SOURCE MATERIAL:

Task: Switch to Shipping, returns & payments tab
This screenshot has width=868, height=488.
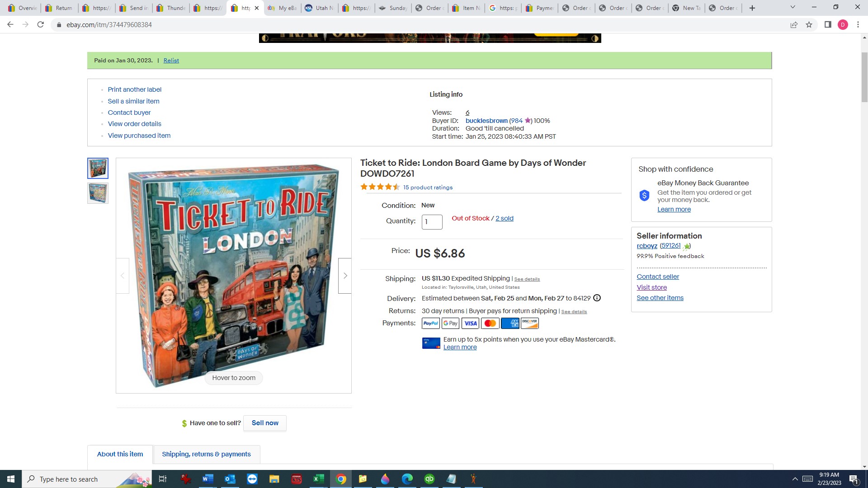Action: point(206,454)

* * *

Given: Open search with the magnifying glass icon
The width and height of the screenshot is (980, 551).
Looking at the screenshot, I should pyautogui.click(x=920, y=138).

---

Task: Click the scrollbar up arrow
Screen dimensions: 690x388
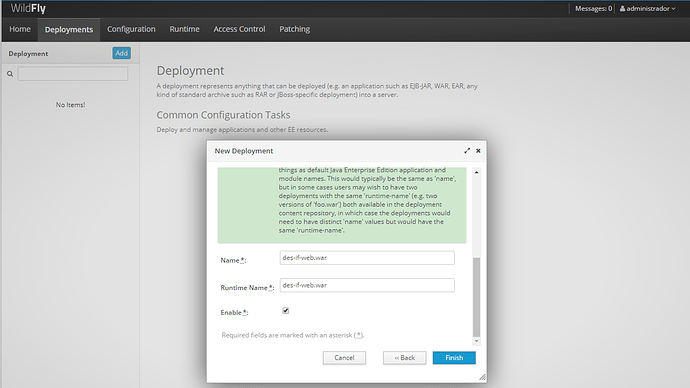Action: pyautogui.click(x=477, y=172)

EXERCISE: Every line where "Task" appears must be returned from the listing above.

EXPECTED ANSWER:
Task: Switch to Shipping, returns & payments tab
Task: Click the scrollbar up arrow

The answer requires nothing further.